> [Work to do]:
**a.** In the post about studios refusing film clip requests, reproduce the passage from "Donna Wentworth, over" to "matter of course.".
**b.** In the post about studios refusing film clip requests, how many studios refused outright?

** Start Quoted text **

Donna Wentworth, over at Copyfight pointed out a JD Lasica piece detailing the responses from seven studios to his requests to use short (10-30 seconds) clips of their films in a non-commercial project he was working on with his child.
…four of the studios refused outright, two refused to respond, and the seventh wobbled.
This is the quandary millions of us face today: The Hollywood studios demand that we ask for permission to borrow from their works — and then they deny our requests as a matter of course.
One studio acknowledged the the “worthwhile intentions” of the project and seemed to understand that it would be shown only to family and friends (not on the internet), but refused as a matter of policy:
we have had to establish a general policy of non-cooperation with requests of this nature.

** End Quoted text **
** Start Data supplied **

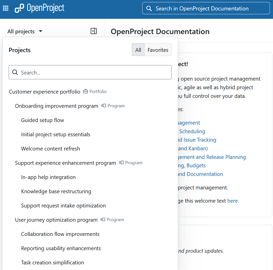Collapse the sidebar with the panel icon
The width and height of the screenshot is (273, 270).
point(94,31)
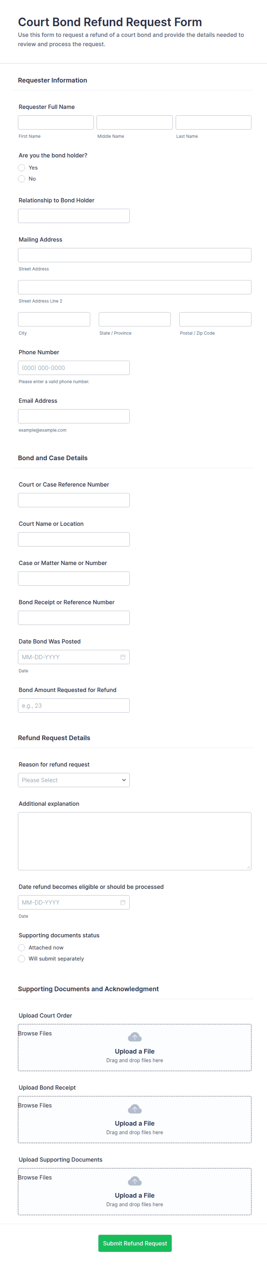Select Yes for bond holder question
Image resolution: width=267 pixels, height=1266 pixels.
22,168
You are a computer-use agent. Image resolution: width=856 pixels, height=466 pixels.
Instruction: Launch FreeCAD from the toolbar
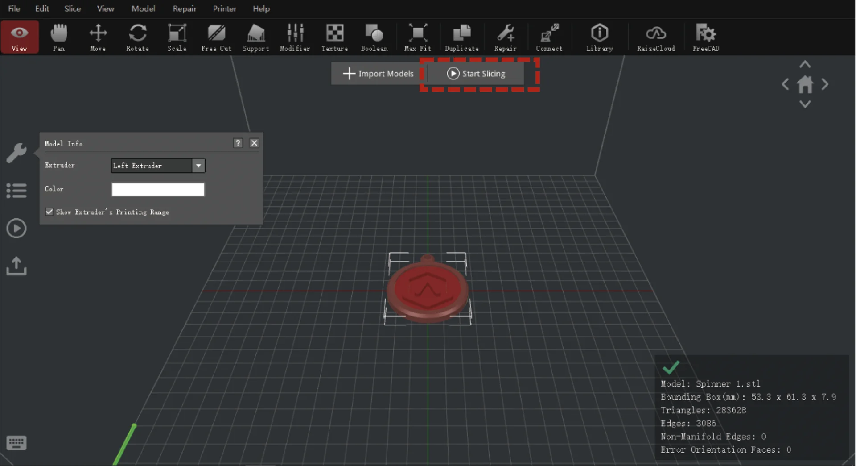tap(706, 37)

** End Data supplied **

> [Answers given]:
**a.**
Donna Wentworth, over at Copyfight pointed out a JD Lasica piece detailing the responses from seven studios to his requests to use short (10-30 seconds) clips of their films in a non-commercial project he was working on with his child.
…four of the studios refused outright, two refused to respond, and the seventh wobbled.
This is the quandary millions of us face today: The Hollywood studios demand that we ask for permission to borrow from their works — and then they deny our requests as a matter of course.

**b.** Four